The above targetcli ls command output shows the following:

  • Four fileio backing store are created for two rootfs images
  • Two iSCSI LUNs are created which have the rootfs image ID being mapped
  • 26 PE or squashfs fileio backing store are created
  • 26 iSCSI LUNs created which have the PE or squashfs image ID being mapped
  • These iSCSI LUNs are ready for projection

(nid#) Sample initiator node snippet after the projection:

multipath -ll
11218.831779 | /etc/multipath.conf line 10: ignoring deprecated option "disable_changed_wwids", using built-in value: "yes"
PE_CPE-base.x86_64-24.11.squashfs (36001405de4cc04e7dacfb9ada0a6b4cc) dm-0 LIO-ORG,de4cc04e7dacfb9
size=7.7G features='1 queue_if_no_path' hwhandler='1 alua' wp=ro
`-+- policy='round-robin 0' prio=50 status=active
  |- 1:0:0:14 sdo  8:224  active ready running
  |- 2:0:0:14 sdaq 66:160 active ready running
  |- 3:0:0:14 sdbs 68:96  active ready running
  `- 4:0:0:14 sdcu 70:32  active ready running
f731d8d5-0fed-41d7-996e-6a0d19b6ff6d_rootfs (36001405380840014ffe295091e8689db) dm-24 LIO-ORG,380840014ffe295
size=11G features='1 queue_if_no_path' hwhandler='1 alua' wp=ro
`-+- policy='round-robin 0' prio=50 status=active
  |- 1:0:0:27 sdab 65:176 active ready running
  |- 2:0:0:27 sdbd 67:112 active ready running
  |- 3:0:0:27 sdcf 69:48  active ready running
  `- 4:0:0:27 sddh 70:240 active ready running

Steps to achieve SBPS

  1. Worker node personalization
  2. Run GOSS test suite
  3. Create BOS session template
  4. IMS image tagging
  5. Boot compute nodes or UANs
  6. Monitor iSCSI metrics

1. Worker node personalization

Node personalization is the prerequisite step of SBPS solution where we need to first setup/configure worker nodes as iSCSI targets (servers) with necessary provisioning, configuration and enable required components.

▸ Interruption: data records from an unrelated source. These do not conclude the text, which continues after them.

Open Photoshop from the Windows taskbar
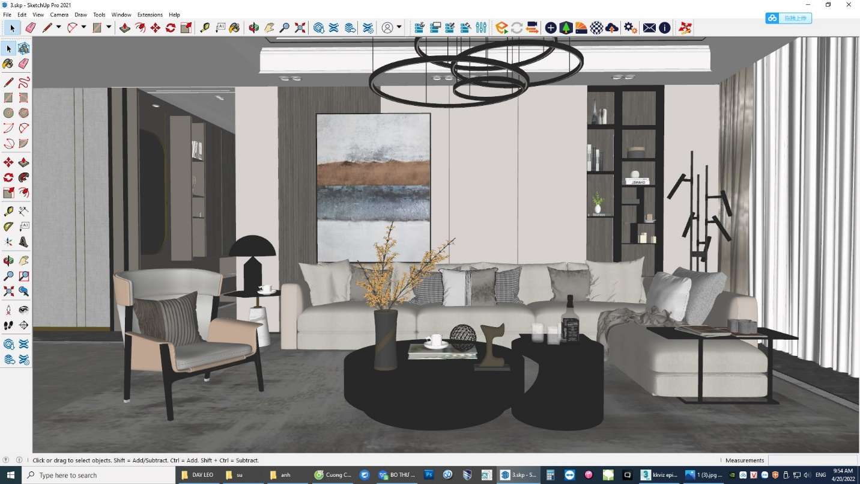 point(429,475)

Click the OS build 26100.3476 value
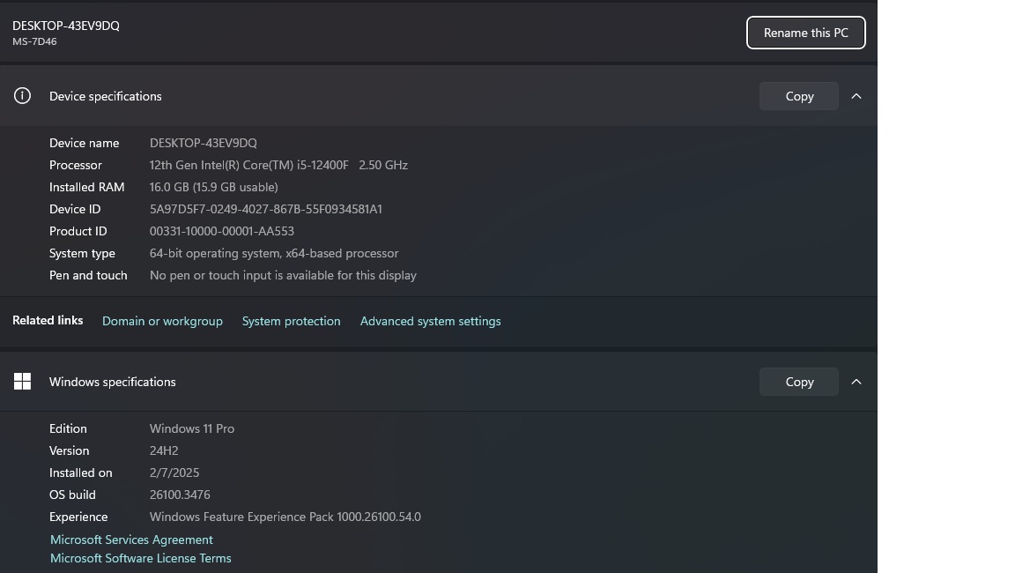click(x=180, y=495)
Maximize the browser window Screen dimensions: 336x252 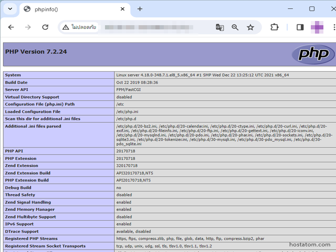click(x=312, y=9)
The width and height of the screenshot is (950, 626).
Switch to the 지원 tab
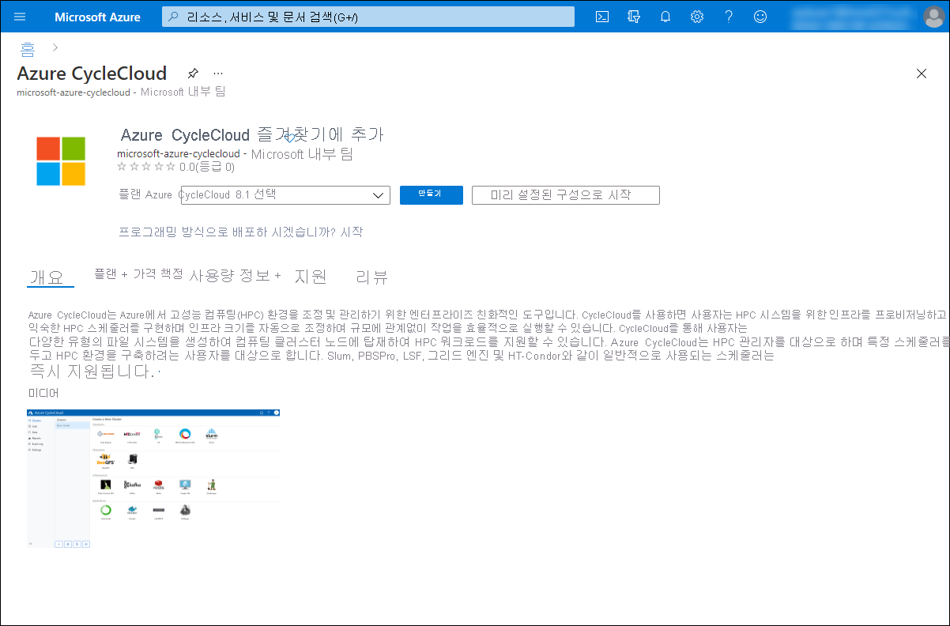pos(311,276)
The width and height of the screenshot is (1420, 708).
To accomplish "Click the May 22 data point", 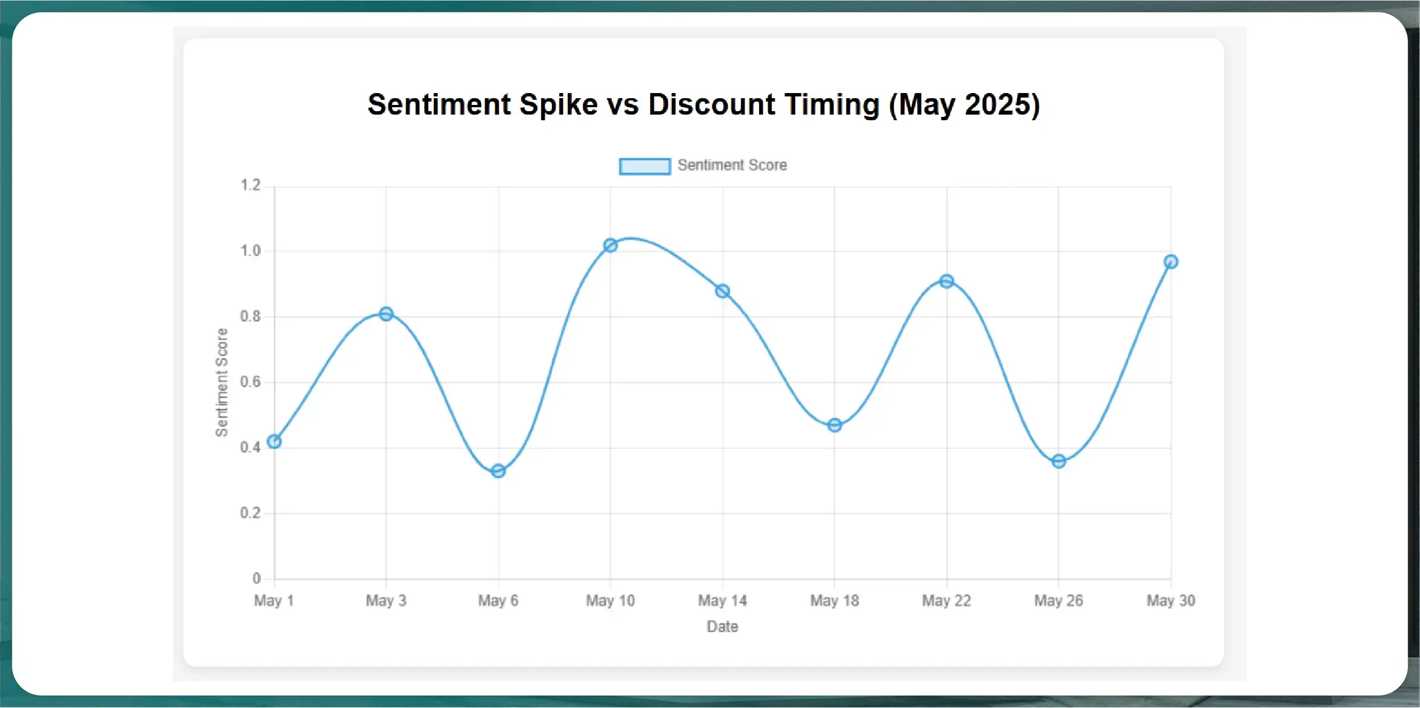I will tap(946, 281).
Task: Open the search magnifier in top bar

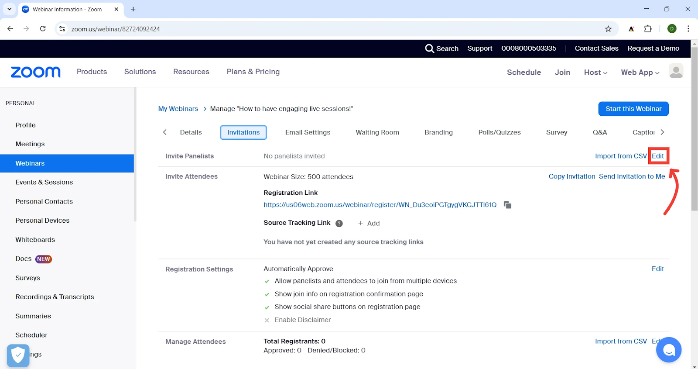Action: (429, 48)
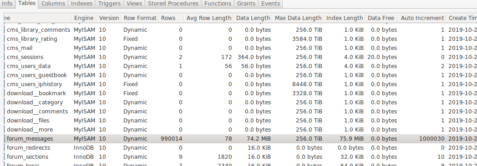Open the Indexes tab
477x166 pixels.
coord(81,4)
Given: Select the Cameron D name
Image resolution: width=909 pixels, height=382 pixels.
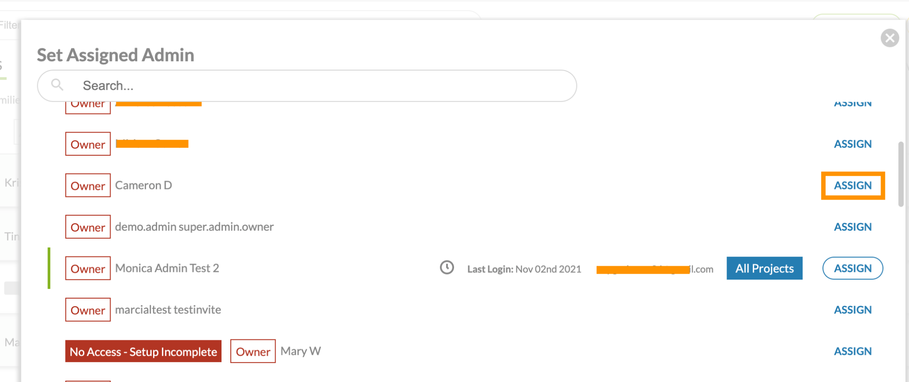Looking at the screenshot, I should 143,185.
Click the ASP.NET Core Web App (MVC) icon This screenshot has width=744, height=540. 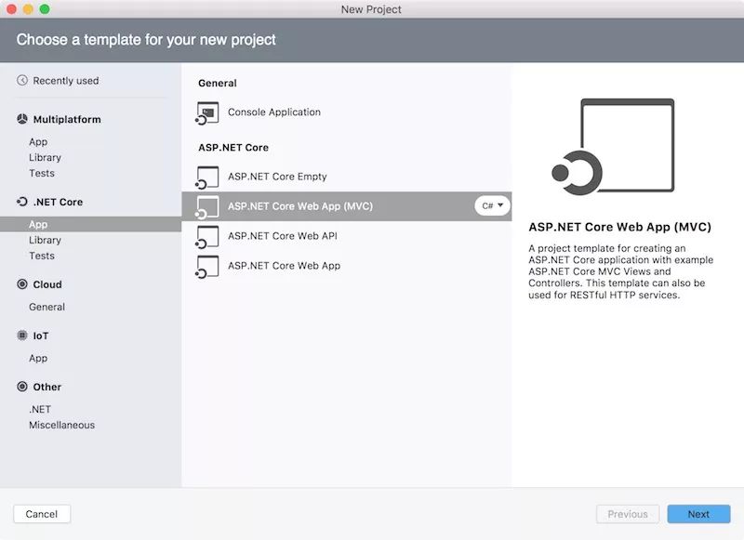coord(206,205)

The required RPMs for targetcli command / LIO are part of NCN node image in CSM 1.6. The SBPS Marshal Agent gets installed during node personalization using CFS.

This can be done in two ways:

Automatic setup with bootprep

By default worker node personalization of iSCSI SBPS is done during CSM install/upgrade (using the Install and Upgrade Framework (IUF)). It is initiated during bootprep (management-nodes-rollout) in order to do worker node personalization automatically during boot time.

Manual setup with CFS session

Worker node personalization can be done post CSM install with CFS configuration session. Refer to Node Personalization for details.

2. Run GOSS test suite

In order to verify the readiness of the iSCSI targets before triggering the boot of compute nodes or UANs, it is important to run GOSS tests as sanity checks on iSCSI targets.

Refer to GOSS tests for SBPS for the details.

3. Create BOS session template

Once the node personalization is done and GOSS tests are run successfully, create BOS Session Template with SBPS boot parameters.

There are two ways to create BOS session template:

Using BOS directly

For details, refer to Create a Session Template to Boot Compute Nodes with SBPS.

Using SAT

  1. (ncn-mw#) Obtain system name and site domain.

    • System name

      craysys metadata get system-name
    • Site domain

      craysys metadata get site-domain
  2. (ncn-mw#) Populate above values into product_vars.yaml and then create BOS session template using sat command.

    For example:

    sat bootprep run --vars-file "session_vars.yaml" --format json --bos-version v2 .bootprep-csm-1.6.0/compute-and-uan-bootprep.yaml

Refer to SAT Bootprep for further details.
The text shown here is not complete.